REQUIREMENT |
Output the entries word for word. Omit images.

Data excerpts:
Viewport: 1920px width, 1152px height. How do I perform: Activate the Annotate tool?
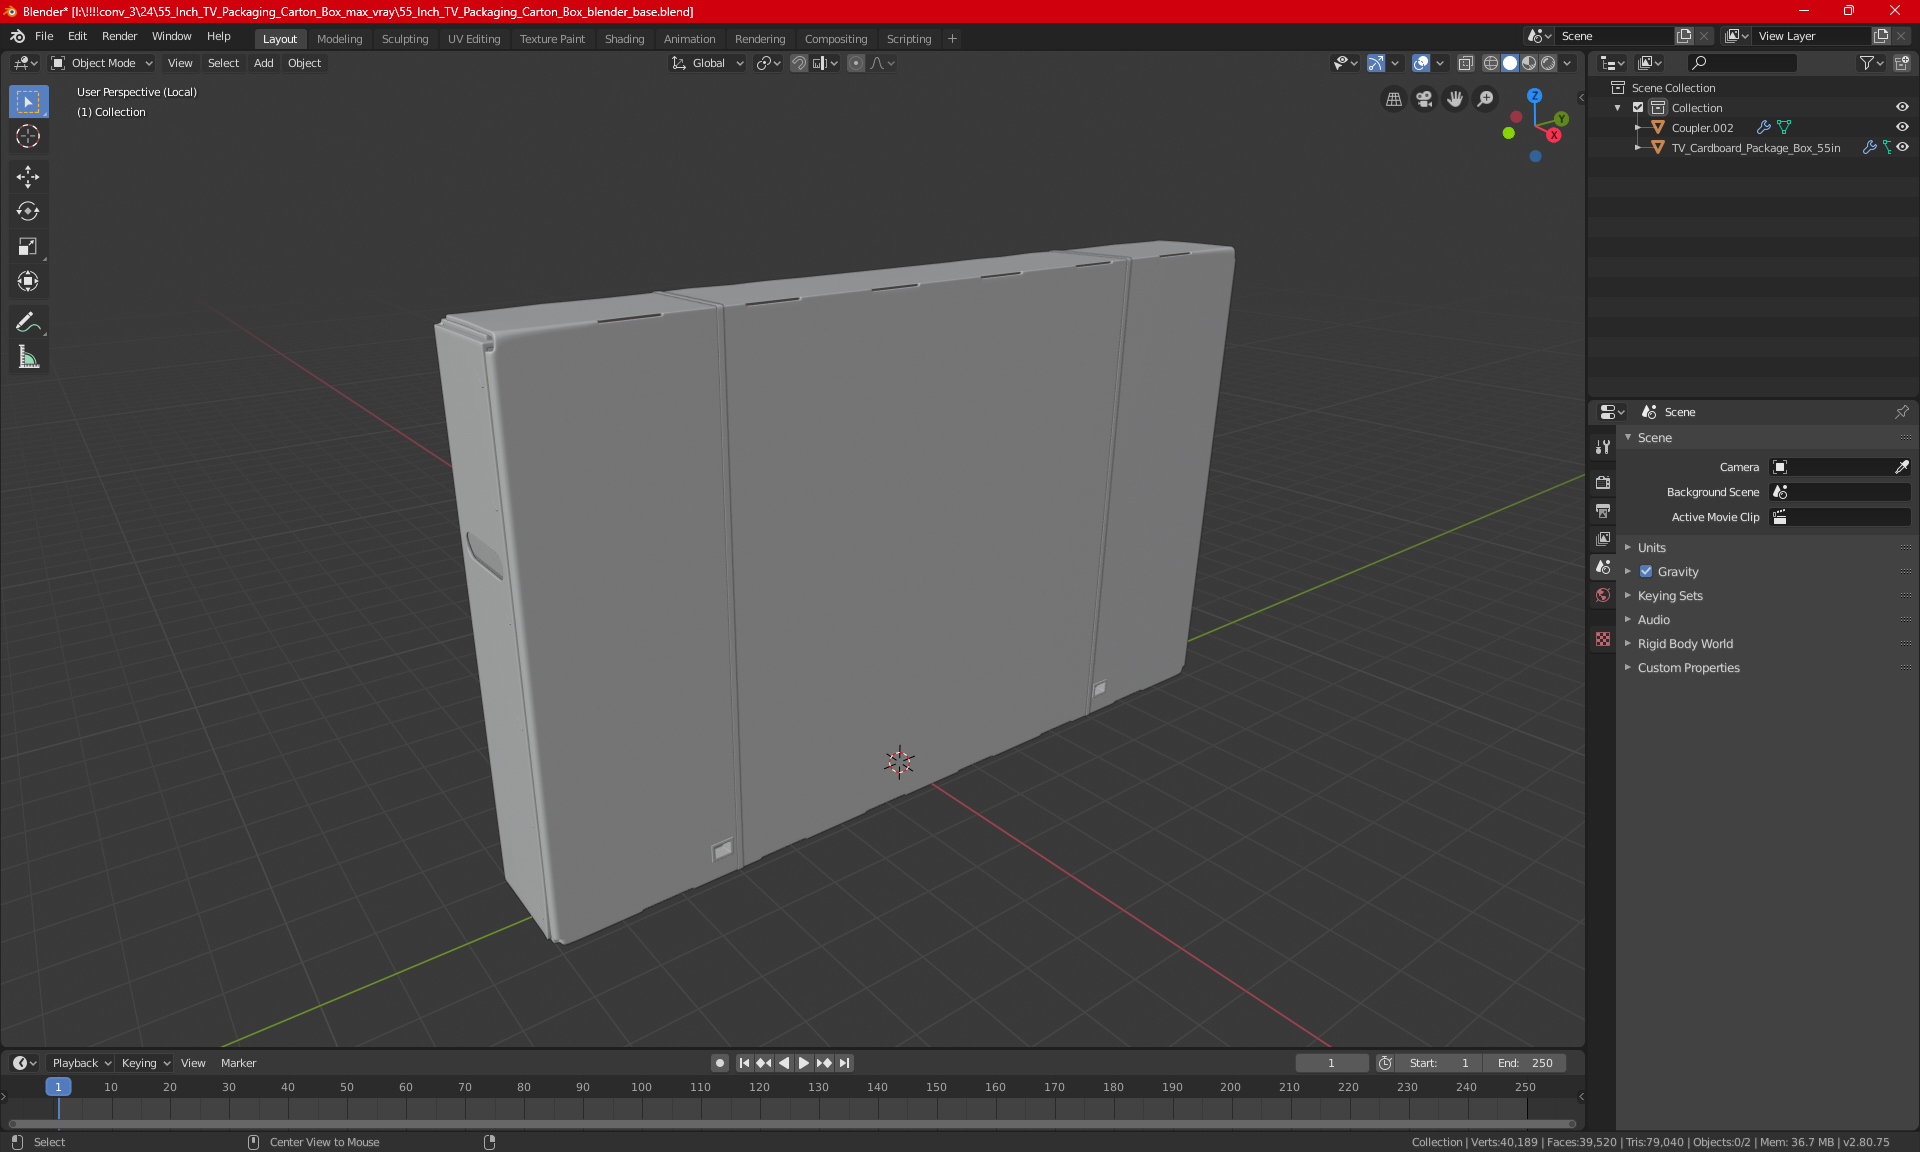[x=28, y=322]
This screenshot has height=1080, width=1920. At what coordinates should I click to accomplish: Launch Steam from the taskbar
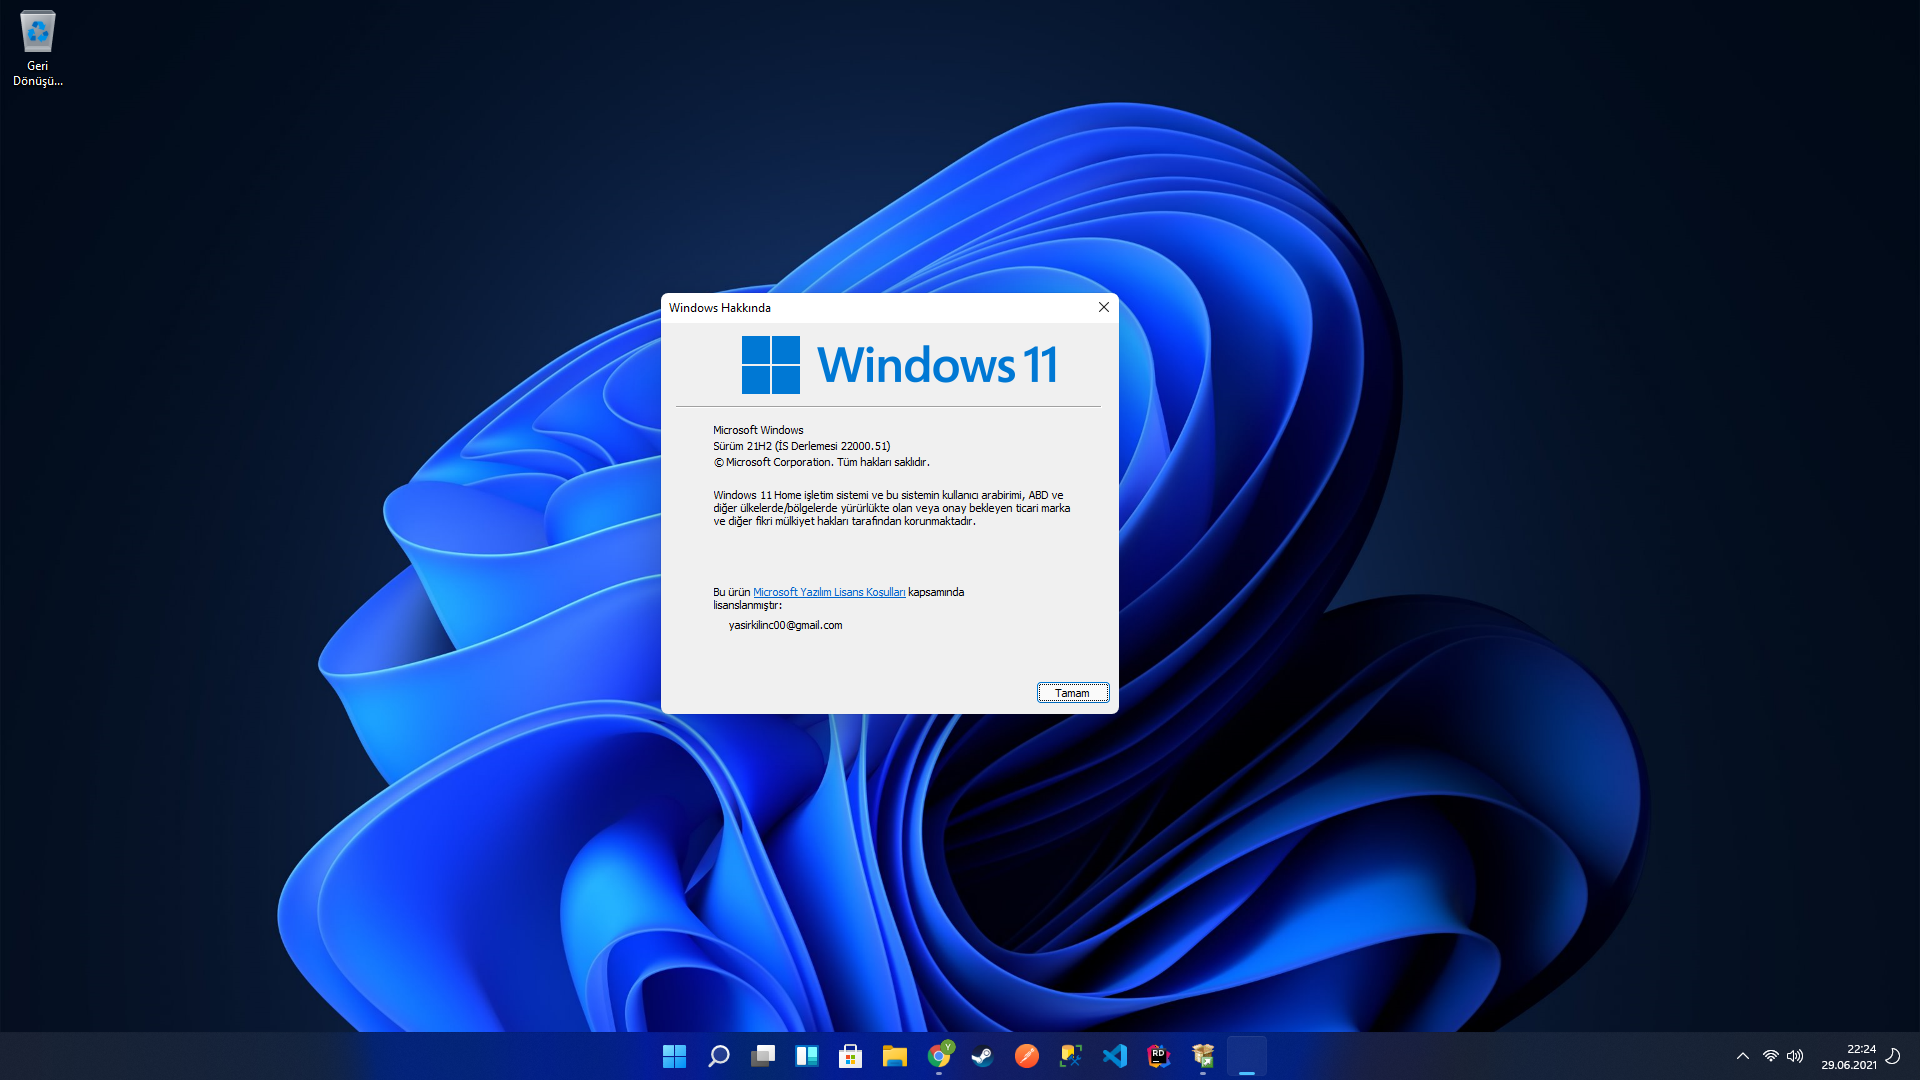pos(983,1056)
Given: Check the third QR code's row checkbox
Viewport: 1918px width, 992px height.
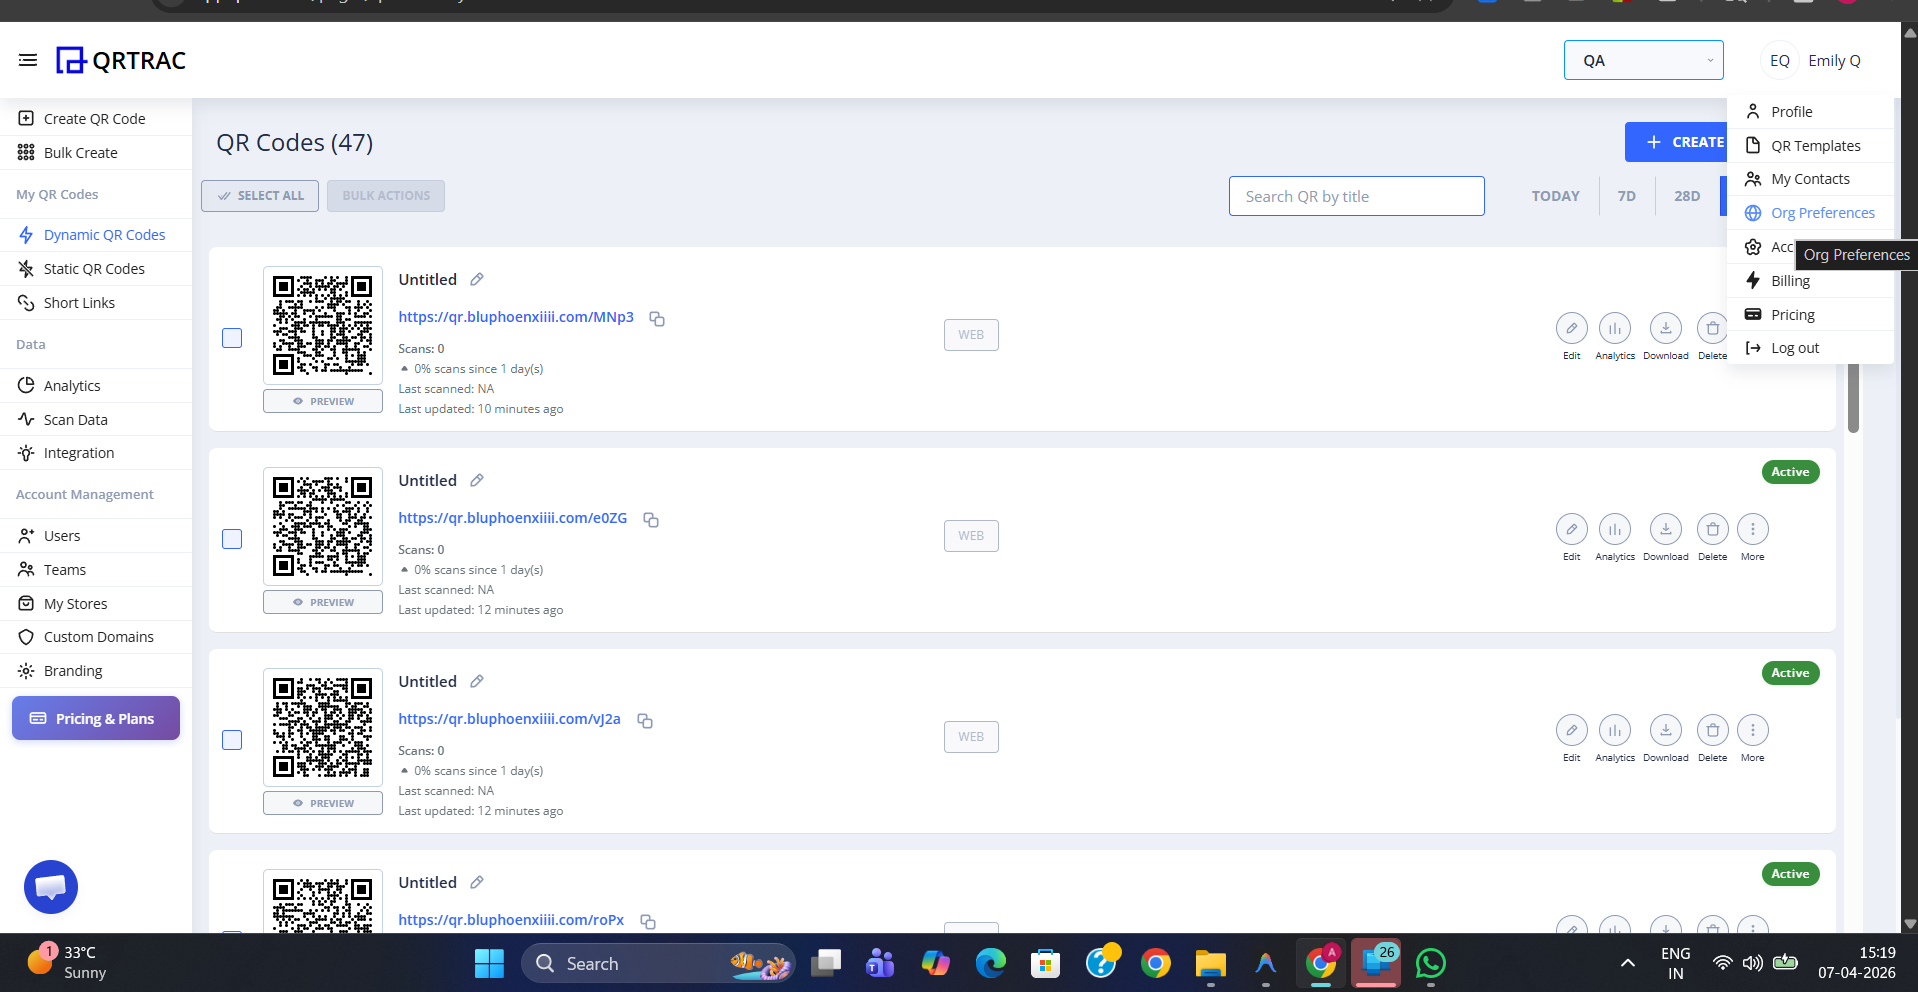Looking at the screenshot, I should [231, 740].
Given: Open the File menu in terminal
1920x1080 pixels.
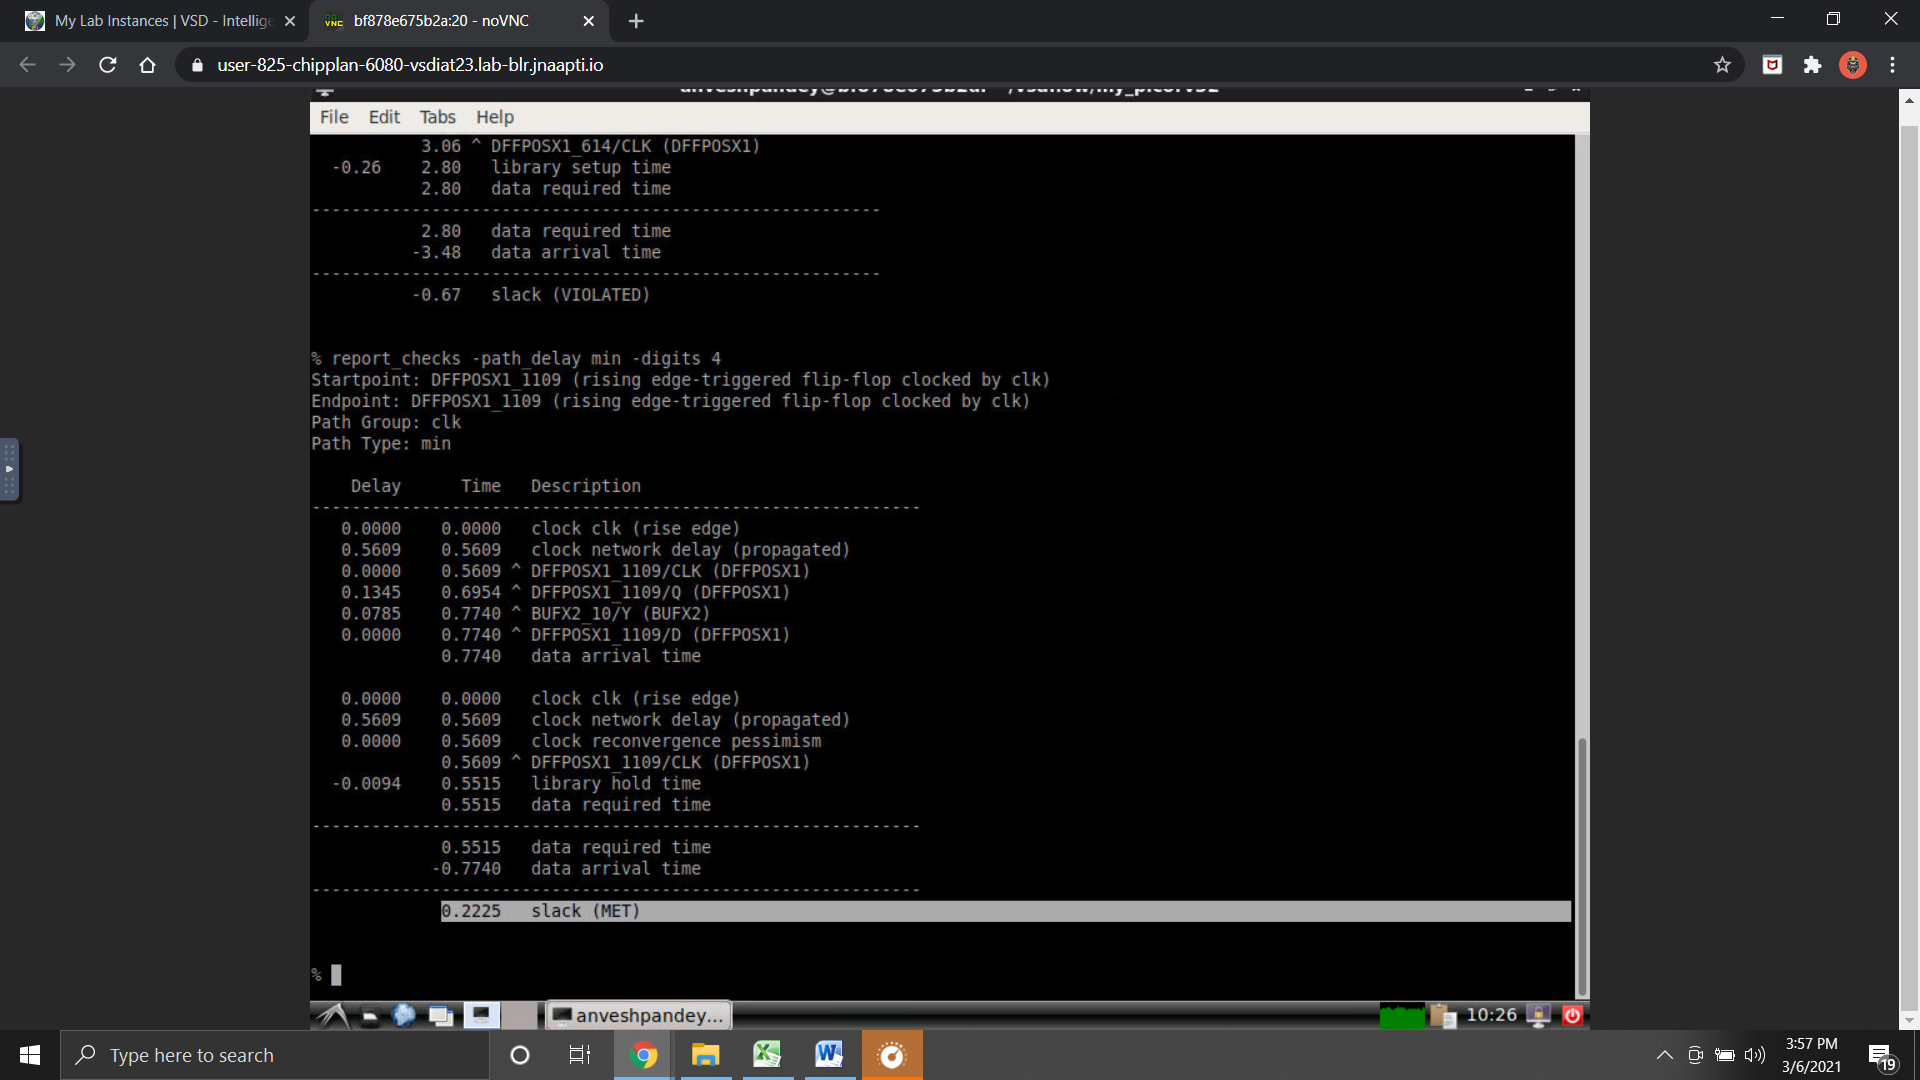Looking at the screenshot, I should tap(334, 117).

REPLY TO THE EXERCISE |
Viewport: 1920px width, 1152px height. How do I perform: Activate the Annotate tool?
[x=28, y=322]
This screenshot has height=1080, width=1920. At what coordinates should I click to accomplish: Launch Steam from the taskbar
pos(983,1056)
Given: Check the third QR code's row checkbox
Viewport: 1918px width, 992px height.
Looking at the screenshot, I should [231, 740].
Given: Open the File menu in terminal
1920x1080 pixels.
Looking at the screenshot, I should tap(334, 117).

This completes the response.